Добавить в цитаты Настройки чтения

Страница 22 из 26



Таля замолкла и с улыбкой смотрела куда-то в пространство.

— И что же дальше? — тихо спросила Накатова.

— Вот мы и шли… И за это путешествие, кроме разных историй, он много, много еще мне говорил такого, что я только потом поняла, почувствовала и взяла в сердце. В то время я только упрямо твердила, что не хочу и не могу жить. Через недели две, когда мы вернулись, началась у нас во всей губернии холера. Вот и говорит мне дедуся: «Иди за холерными ухаживать.
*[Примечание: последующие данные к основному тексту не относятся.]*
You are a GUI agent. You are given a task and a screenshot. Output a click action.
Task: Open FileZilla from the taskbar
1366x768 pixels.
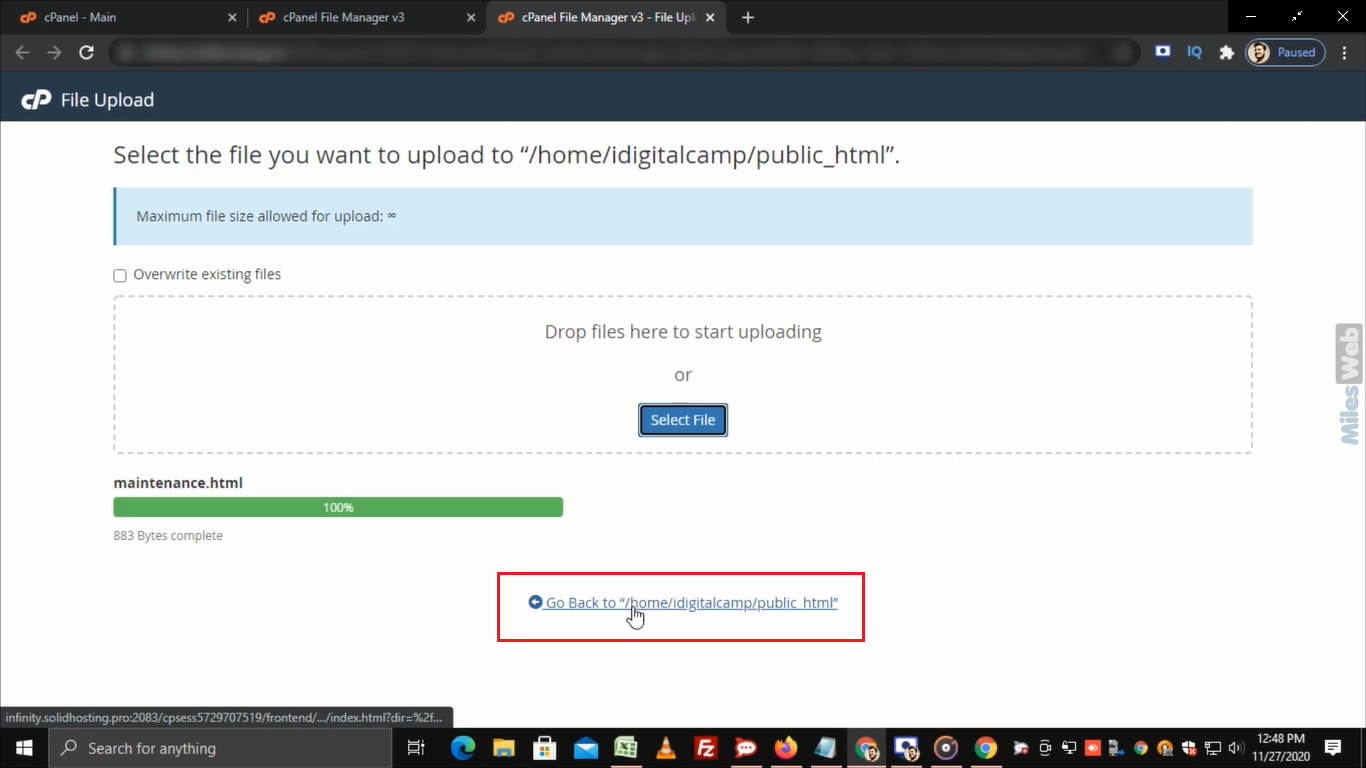tap(706, 748)
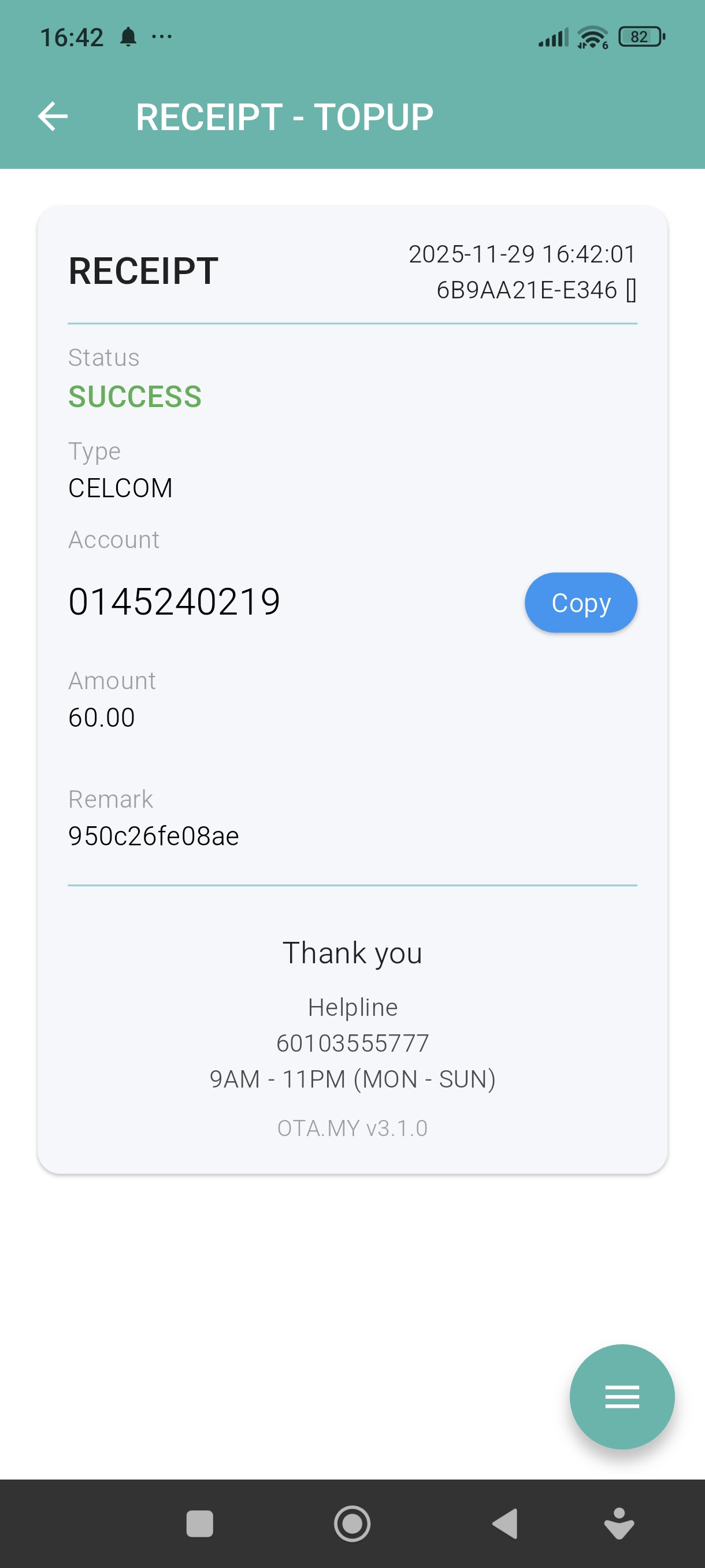Viewport: 705px width, 1568px height.
Task: Tap the three-dots status bar overflow
Action: pyautogui.click(x=162, y=37)
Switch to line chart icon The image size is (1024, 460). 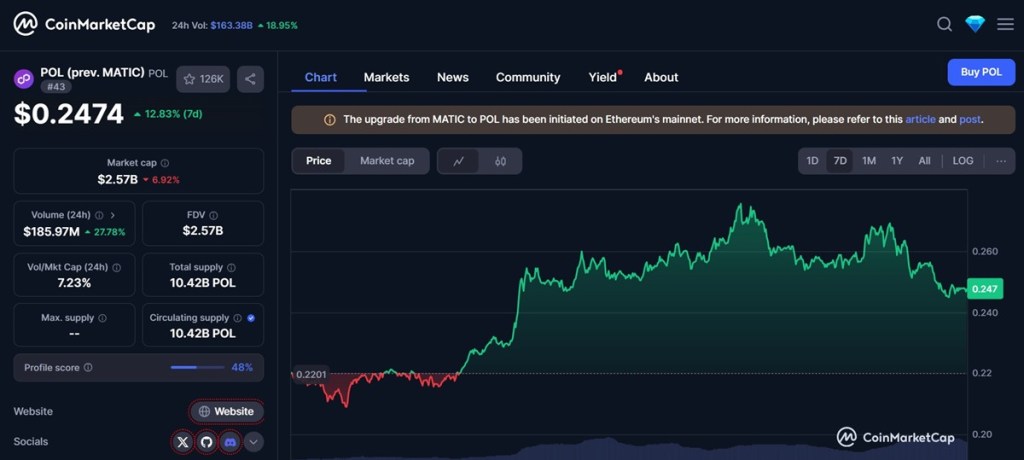click(459, 161)
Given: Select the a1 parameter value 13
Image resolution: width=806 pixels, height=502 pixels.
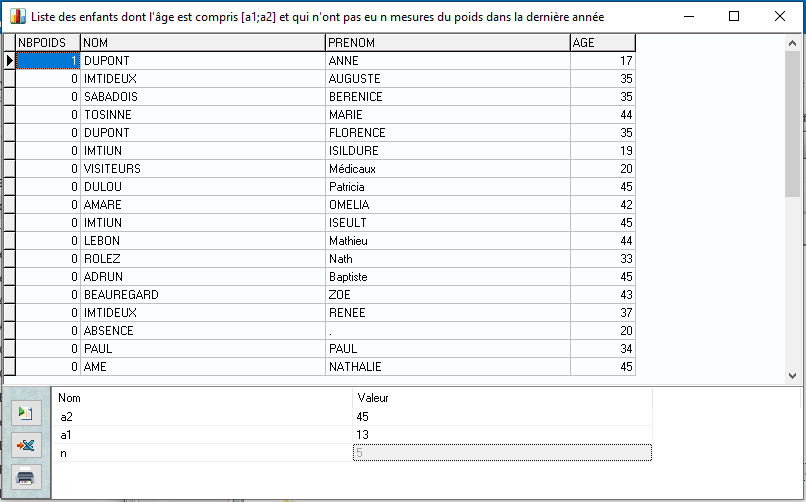Looking at the screenshot, I should click(x=502, y=435).
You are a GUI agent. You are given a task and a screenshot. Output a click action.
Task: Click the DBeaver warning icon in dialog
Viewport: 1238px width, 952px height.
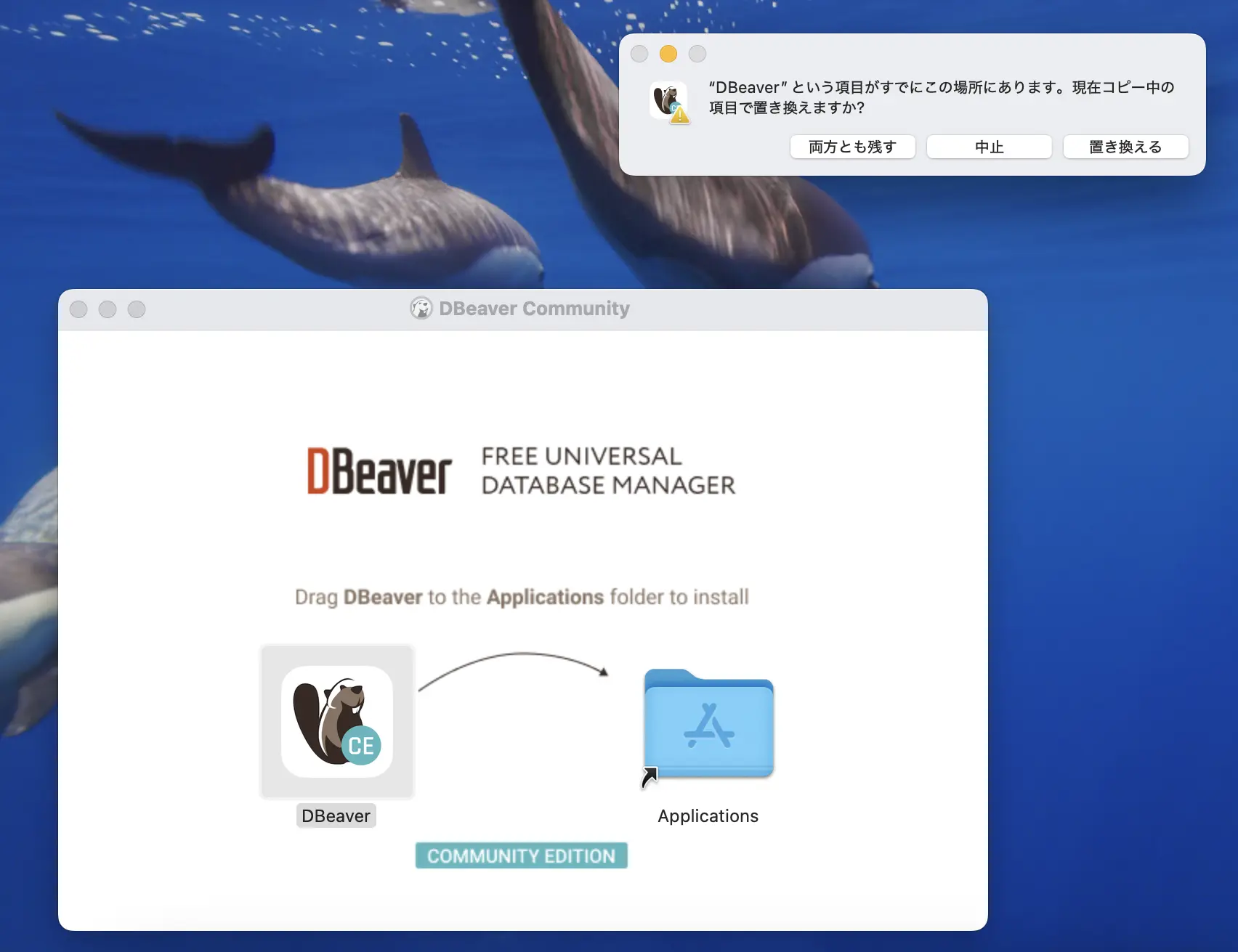669,102
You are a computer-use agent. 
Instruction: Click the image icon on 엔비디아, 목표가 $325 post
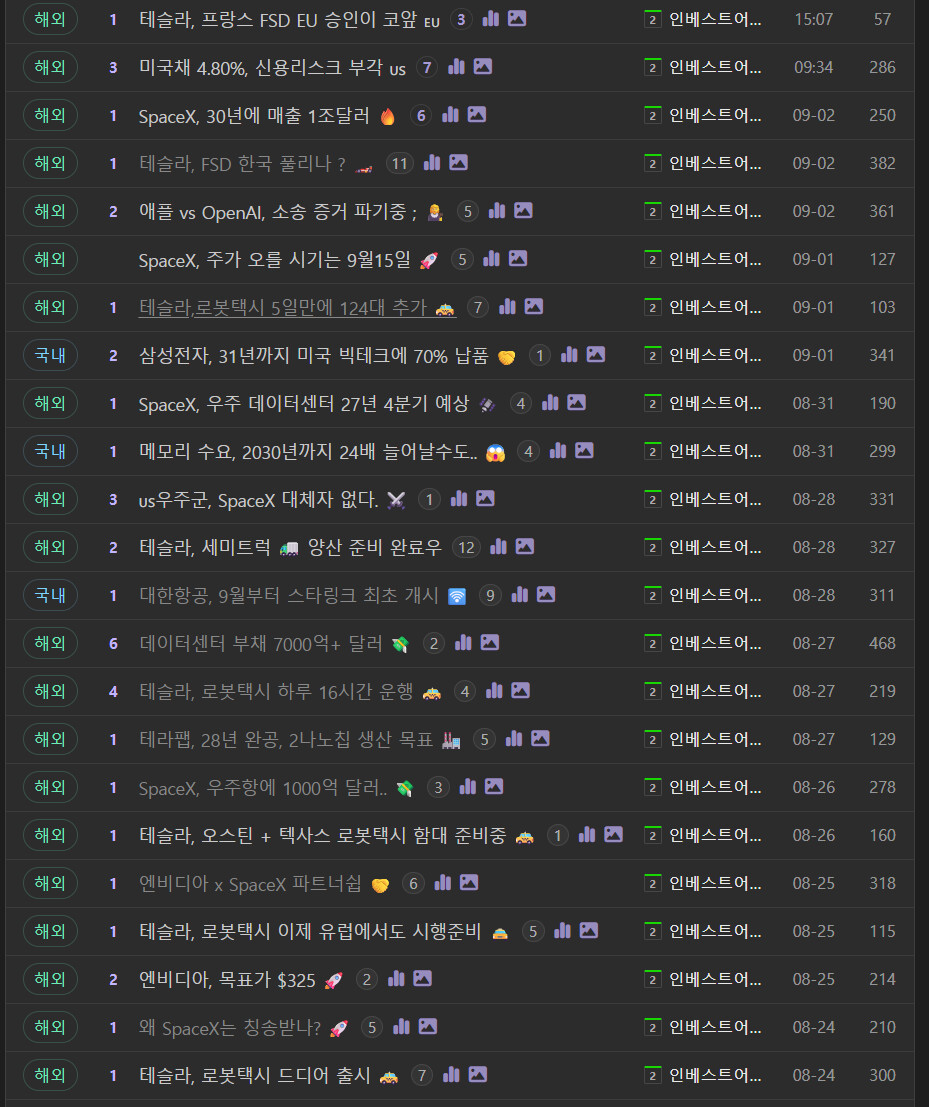(x=422, y=979)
Если тебе уж так помереть хочется, так уж хоть с пользой помрешь». Я и пошла. И как-то стало слабеть мое горе. Слабело, слабело, забывалось, а дедуся становился все дороже и дороже, и тут… тут я увидала свою белую колоннаду. И не проехала мимо, а сейчас же поползла по ступенькам. Влезу ли здесь, не знаю, но оттого, что лезу, вся душа полна!

Таля взмахнула руками и, словно в экстазе, закрыла глаза.

Накатова слушала ее и тихо сказала:

— А если бы, Таля, у вас родился ребенок?

— Что делала бы? Воспитала. Дедуся и братья не оставили бы. Детей нехорошо иметь только тем, которые их как любовников любят, т. е. пусть весь, мол, свет пропадает, только бы моему ребенку хорошо было; таким матерям, конечно, и детей не следует иметь, это тоже животная страсть.

— Таля, Таля, а знаете ли вы… у меня будет ребенок. Какой ужас! — дрожащим голосом сказала Накатова.

— Какой ужас? Вам-то о чем горевать? У вас деньги. Родителей нет, никто убиваться по этому поводу не будет, а это даже лучше, заботы явятся.

— А общество, а знакомые? Ведь это позор.

— А на что вам это общество и такие знакомые, которые вас за это разлюбят? Любит это общество вас и вы его? Что вы, зависите от него? Гувернантка вы, что из-за мнения этого общества вы куска хлеба лишитесь? Институтка? Из института выгонят? Замужем вы? Муж убьет? — спрашивала Таля, смеясь и сжимая руки Накатовой.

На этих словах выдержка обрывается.